** Start of Items **

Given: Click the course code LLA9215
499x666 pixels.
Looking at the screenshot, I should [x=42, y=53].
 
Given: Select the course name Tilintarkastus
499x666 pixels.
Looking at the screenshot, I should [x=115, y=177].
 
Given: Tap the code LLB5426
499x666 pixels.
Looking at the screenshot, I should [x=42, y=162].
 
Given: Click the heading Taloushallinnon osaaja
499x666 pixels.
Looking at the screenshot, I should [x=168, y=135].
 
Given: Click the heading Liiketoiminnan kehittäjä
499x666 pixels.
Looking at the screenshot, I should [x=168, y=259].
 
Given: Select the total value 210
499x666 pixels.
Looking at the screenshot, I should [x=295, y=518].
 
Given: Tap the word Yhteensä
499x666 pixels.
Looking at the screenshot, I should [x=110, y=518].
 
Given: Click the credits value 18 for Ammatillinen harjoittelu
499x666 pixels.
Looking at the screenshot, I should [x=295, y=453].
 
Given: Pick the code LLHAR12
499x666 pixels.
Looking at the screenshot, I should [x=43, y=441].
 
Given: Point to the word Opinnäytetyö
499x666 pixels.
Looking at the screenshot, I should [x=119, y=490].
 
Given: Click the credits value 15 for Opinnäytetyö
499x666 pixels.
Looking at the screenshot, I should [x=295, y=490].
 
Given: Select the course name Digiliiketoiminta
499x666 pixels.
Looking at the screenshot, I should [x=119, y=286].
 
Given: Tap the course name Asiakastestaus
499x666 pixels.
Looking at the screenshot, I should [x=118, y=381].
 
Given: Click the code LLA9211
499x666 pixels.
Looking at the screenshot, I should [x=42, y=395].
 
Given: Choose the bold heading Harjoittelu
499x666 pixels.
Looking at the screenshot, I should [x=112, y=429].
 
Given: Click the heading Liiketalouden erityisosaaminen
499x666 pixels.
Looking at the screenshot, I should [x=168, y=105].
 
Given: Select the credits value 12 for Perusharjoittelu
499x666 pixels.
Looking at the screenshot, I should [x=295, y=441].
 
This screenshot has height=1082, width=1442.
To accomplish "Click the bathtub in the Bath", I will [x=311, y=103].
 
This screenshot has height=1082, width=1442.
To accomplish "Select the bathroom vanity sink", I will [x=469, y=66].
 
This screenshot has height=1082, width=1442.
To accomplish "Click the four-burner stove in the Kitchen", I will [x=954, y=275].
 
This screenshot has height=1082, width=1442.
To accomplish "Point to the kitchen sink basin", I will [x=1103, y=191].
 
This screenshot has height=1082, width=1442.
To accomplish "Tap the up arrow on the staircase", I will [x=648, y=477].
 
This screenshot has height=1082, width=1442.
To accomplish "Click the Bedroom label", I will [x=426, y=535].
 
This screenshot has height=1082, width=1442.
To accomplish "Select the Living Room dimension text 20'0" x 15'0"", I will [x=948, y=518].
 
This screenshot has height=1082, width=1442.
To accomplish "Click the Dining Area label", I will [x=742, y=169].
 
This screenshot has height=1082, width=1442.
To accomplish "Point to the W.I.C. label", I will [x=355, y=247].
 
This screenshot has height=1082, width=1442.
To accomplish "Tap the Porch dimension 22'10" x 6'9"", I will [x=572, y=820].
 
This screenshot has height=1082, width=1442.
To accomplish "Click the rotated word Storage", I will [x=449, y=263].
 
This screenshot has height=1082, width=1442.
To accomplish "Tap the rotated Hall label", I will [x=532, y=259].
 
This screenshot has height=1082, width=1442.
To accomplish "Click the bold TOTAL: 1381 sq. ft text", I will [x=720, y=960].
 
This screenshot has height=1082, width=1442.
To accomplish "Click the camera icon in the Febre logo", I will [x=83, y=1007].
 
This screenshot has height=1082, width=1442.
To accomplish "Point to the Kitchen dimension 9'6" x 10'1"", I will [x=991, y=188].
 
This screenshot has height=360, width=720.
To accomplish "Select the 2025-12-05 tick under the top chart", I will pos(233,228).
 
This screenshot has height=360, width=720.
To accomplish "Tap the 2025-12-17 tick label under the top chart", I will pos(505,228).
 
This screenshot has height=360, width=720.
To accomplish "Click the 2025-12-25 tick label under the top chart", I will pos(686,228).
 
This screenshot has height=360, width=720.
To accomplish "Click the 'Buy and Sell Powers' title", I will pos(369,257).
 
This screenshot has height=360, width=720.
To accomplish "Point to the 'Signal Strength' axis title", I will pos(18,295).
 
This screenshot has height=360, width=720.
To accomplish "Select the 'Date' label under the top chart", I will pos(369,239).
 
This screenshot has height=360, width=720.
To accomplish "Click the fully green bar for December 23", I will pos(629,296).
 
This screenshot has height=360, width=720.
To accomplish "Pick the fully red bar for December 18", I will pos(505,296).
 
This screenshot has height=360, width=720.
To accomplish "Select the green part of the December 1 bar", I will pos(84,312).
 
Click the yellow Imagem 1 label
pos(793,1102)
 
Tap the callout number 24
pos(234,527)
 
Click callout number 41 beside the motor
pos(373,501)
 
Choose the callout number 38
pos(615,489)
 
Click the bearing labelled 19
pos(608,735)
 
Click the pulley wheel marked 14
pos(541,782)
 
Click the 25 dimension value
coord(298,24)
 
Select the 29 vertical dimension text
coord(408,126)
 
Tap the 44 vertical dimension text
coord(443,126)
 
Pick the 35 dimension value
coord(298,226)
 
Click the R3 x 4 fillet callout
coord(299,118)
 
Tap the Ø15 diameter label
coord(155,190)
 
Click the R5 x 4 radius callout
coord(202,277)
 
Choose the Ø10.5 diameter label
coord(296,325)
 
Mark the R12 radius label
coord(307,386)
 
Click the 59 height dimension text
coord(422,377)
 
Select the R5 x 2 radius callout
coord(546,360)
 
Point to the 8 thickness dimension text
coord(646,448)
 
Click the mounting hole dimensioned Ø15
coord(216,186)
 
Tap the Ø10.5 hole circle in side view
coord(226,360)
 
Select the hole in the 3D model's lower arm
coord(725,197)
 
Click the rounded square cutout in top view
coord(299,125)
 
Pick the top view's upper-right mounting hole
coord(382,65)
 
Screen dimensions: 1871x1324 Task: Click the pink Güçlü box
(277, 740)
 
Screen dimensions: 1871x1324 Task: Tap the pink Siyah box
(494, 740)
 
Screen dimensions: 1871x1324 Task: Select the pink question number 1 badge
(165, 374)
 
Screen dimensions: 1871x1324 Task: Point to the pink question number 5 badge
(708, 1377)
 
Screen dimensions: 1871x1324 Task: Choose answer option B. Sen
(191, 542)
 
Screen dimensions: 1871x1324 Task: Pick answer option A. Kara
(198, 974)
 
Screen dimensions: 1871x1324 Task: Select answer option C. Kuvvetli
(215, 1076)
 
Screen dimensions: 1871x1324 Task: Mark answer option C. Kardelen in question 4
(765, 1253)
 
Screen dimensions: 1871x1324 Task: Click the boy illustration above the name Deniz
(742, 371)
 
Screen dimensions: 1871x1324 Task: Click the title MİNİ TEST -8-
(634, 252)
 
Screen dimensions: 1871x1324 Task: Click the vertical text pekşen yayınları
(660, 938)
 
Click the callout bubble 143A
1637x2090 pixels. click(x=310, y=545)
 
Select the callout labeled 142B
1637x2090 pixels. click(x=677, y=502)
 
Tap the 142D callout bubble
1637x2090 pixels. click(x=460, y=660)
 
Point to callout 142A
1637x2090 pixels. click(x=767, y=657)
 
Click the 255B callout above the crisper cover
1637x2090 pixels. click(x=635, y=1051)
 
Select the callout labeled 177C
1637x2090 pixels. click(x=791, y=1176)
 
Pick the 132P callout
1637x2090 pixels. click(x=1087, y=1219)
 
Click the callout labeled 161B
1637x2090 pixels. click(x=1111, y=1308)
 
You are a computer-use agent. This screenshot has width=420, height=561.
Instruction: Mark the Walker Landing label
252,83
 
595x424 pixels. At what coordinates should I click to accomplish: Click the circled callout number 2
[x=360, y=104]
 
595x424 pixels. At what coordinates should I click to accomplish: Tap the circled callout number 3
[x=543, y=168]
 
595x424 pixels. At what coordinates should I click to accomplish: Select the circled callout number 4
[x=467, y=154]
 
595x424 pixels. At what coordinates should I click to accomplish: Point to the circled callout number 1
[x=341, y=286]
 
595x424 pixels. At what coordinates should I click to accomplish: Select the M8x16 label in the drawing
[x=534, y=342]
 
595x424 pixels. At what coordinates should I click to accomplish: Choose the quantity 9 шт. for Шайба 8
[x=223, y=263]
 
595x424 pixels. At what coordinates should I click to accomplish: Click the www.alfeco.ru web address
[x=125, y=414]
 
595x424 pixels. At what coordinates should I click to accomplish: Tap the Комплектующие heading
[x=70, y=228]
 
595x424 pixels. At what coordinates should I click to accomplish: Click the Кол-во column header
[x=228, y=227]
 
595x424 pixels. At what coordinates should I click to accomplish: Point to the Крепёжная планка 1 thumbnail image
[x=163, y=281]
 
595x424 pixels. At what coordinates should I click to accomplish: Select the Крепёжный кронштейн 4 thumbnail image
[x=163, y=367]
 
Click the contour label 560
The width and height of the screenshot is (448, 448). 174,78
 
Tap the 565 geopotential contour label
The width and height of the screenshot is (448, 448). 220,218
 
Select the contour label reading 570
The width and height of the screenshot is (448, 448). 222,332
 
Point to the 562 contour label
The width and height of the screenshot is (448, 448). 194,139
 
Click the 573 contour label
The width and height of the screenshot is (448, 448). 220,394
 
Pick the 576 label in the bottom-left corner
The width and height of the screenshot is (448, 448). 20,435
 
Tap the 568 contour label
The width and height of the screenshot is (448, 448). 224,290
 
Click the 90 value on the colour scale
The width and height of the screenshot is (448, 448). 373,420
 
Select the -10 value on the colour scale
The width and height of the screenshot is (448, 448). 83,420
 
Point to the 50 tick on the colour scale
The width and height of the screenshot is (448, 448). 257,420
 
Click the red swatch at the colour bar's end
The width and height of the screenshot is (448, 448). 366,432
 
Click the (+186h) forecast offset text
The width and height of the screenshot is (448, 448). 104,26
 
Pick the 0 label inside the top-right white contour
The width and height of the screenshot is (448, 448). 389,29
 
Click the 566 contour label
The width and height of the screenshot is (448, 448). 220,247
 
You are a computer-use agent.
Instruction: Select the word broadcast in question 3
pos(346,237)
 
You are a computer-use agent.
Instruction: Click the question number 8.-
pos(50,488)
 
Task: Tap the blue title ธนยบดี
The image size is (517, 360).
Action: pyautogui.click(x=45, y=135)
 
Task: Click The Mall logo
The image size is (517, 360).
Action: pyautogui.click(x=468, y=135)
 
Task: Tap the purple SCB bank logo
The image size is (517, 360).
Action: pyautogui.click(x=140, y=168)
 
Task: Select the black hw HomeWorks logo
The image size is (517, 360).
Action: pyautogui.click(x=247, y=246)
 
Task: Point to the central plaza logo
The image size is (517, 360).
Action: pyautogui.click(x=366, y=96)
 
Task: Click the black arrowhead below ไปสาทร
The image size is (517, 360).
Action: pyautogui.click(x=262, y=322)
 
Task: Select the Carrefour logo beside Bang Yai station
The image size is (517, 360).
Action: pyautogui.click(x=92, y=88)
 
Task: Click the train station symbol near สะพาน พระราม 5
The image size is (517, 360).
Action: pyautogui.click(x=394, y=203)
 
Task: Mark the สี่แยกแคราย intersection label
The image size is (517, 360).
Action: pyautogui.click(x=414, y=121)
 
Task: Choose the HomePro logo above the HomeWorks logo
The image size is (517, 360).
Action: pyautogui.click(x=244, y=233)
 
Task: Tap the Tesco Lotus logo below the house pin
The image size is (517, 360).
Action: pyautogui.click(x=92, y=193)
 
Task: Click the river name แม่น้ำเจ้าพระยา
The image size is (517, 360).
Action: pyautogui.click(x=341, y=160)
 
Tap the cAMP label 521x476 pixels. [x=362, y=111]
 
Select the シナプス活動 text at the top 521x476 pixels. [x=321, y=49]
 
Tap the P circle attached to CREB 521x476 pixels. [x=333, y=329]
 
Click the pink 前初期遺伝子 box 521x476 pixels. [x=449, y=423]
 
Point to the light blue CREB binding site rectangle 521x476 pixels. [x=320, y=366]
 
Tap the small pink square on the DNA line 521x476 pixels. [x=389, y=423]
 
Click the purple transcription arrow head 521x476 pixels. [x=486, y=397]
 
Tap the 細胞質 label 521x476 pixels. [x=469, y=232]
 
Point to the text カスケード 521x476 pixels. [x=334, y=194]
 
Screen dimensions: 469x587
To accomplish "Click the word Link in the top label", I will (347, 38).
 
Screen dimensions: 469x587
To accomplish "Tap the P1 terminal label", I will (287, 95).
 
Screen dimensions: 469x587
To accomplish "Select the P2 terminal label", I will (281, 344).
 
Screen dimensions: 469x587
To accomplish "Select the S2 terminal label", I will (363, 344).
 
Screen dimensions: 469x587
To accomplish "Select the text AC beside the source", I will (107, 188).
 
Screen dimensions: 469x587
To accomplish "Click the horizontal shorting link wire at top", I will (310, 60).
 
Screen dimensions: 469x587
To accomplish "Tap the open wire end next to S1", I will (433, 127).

** End of Items **

What is needed: Turn the stored entries from the line with "Screen dimensions: 1871x1324 Task: Click the title" up to and including the line with "[x=70, y=228]" into a JSON list of strings, one string per line, omitting blank lines.

Full output:
[
  "Screen dimensions: 1871x1324 Task: Click the title MİNİ TEST -8-",
  "(634, 252)",
  "Screen dimensions: 1871x1324 Task: Click the vertical text pekşen yayınları",
  "(660, 938)",
  "Click the callout bubble 143A",
  "1637x2090 pixels. click(x=310, y=545)",
  "Select the callout labeled 142B",
  "1637x2090 pixels. click(x=677, y=502)",
  "Tap the 142D callout bubble",
  "1637x2090 pixels. click(x=460, y=660)",
  "Point to callout 142A",
  "1637x2090 pixels. click(x=767, y=657)",
  "Click the 255B callout above the crisper cover",
  "1637x2090 pixels. click(x=635, y=1051)",
  "Select the callout labeled 177C",
  "1637x2090 pixels. click(x=791, y=1176)",
  "Pick the 132P callout",
  "1637x2090 pixels. click(x=1087, y=1219)",
  "Click the callout labeled 161B",
  "1637x2090 pixels. click(x=1111, y=1308)",
  "You are a computer-use agent. This screenshot has width=420, height=561.",
  "Instruction: Mark the Walker Landing label",
  "252,83",
  "595x424 pixels. At what coordinates should I click to accomplish: Click the circled callout number 2",
  "[x=360, y=104]",
  "595x424 pixels. At what coordinates should I click to accomplish: Tap the circled callout number 3",
  "[x=543, y=168]",
  "595x424 pixels. At what coordinates should I click to accomplish: Select the circled callout number 4",
  "[x=467, y=154]",
  "595x424 pixels. At what coordinates should I click to accomplish: Point to the circled callout number 1",
  "[x=341, y=286]",
  "595x424 pixels. At what coordinates should I click to accomplish: Select the M8x16 label in the drawing",
  "[x=534, y=342]",
  "595x424 pixels. At what coordinates should I click to accomplish: Choose the quantity 9 шт. for Шайба 8",
  "[x=223, y=263]",
  "595x424 pixels. At what coordinates should I click to accomplish: Click the www.alfeco.ru web address",
  "[x=125, y=414]",
  "595x424 pixels. At what coordinates should I click to accomplish: Tap the Комплектующие heading",
  "[x=70, y=228]"
]